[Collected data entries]
----------

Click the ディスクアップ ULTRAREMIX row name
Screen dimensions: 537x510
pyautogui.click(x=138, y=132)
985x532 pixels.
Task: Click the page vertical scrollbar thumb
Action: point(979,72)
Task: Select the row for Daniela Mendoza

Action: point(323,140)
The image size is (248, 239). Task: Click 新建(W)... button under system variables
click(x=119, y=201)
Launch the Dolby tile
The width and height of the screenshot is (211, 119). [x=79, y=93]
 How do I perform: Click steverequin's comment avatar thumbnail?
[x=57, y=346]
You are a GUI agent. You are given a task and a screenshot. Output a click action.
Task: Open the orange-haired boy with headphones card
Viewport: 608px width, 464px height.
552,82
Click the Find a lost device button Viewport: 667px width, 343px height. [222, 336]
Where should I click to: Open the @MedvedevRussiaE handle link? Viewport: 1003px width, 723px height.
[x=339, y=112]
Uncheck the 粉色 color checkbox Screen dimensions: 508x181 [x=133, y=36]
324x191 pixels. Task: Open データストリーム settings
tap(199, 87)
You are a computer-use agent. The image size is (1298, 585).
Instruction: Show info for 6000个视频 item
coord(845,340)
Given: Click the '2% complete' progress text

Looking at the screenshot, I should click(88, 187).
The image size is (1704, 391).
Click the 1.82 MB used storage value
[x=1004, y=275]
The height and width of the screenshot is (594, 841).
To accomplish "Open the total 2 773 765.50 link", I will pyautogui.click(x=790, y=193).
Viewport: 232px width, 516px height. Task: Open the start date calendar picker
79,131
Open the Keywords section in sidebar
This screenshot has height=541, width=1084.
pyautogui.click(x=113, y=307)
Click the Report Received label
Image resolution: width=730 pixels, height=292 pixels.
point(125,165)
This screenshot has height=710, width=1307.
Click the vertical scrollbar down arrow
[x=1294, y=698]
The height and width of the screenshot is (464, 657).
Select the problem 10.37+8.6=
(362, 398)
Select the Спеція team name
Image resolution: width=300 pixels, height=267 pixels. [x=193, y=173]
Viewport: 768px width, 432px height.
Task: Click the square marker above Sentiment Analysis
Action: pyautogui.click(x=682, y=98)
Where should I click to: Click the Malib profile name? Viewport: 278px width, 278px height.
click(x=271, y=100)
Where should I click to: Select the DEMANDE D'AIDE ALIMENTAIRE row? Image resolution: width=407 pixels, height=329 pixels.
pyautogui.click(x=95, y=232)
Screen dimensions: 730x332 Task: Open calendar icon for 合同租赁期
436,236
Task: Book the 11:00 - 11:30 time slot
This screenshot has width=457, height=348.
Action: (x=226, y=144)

----------

- **What to produce**: All of the entries must be quoted exactly; please include each one.

- **Output**:
Click the ディスクアップ ULTRAREMIX row name
Screen dimensions: 537x510
pyautogui.click(x=138, y=132)
985x532 pixels.
Task: Click the page vertical scrollbar thumb
Action: point(979,72)
Task: Select the row for Daniela Mendoza

Action: point(323,140)
The image size is (248, 239). Task: Click 新建(W)... button under system variables
click(x=119, y=201)
Launch the Dolby tile
The width and height of the screenshot is (211, 119). [x=79, y=93]
 How do I perform: Click steverequin's comment avatar thumbnail?
[x=57, y=346]
You are a GUI agent. You are given a task and a screenshot. Output a click action.
Task: Open the orange-haired boy with headphones card
Viewport: 608px width, 464px height.
552,82
Click the Find a lost device button Viewport: 667px width, 343px height. [222, 336]
Where should I click to: Open the @MedvedevRussiaE handle link? Viewport: 1003px width, 723px height.
[x=339, y=112]
Uncheck the 粉色 color checkbox Screen dimensions: 508x181 [x=133, y=36]
324x191 pixels. Task: Open データストリーム settings
tap(199, 87)
You are a computer-use agent. The image size is (1298, 585).
Instruction: Show info for 6000个视频 item
coord(845,340)
Given: Click the '2% complete' progress text

Looking at the screenshot, I should click(88, 187).
The image size is (1704, 391).
Click the 1.82 MB used storage value
[x=1004, y=275]
The height and width of the screenshot is (594, 841).
To accomplish "Open the total 2 773 765.50 link", I will pyautogui.click(x=790, y=193).
Viewport: 232px width, 516px height. Task: Open the start date calendar picker
79,131
Open the Keywords section in sidebar
This screenshot has height=541, width=1084.
pyautogui.click(x=113, y=307)
Click the Report Received label
Image resolution: width=730 pixels, height=292 pixels.
point(125,165)
This screenshot has height=710, width=1307.
Click the vertical scrollbar down arrow
[x=1294, y=698]
The height and width of the screenshot is (464, 657).
Select the problem 10.37+8.6=
(362, 398)
Select the Спеція team name
Image resolution: width=300 pixels, height=267 pixels. [x=193, y=173]
Viewport: 768px width, 432px height.
Task: Click the square marker above Sentiment Analysis
Action: pyautogui.click(x=682, y=98)
Where should I click to: Click the Malib profile name? Viewport: 278px width, 278px height.
click(x=271, y=100)
Where should I click to: Select the DEMANDE D'AIDE ALIMENTAIRE row? Image resolution: width=407 pixels, height=329 pixels.
pyautogui.click(x=95, y=232)
Screen dimensions: 730x332 Task: Open calendar icon for 合同租赁期
436,236
Task: Book the 11:00 - 11:30 time slot
This screenshot has width=457, height=348.
Action: (x=226, y=144)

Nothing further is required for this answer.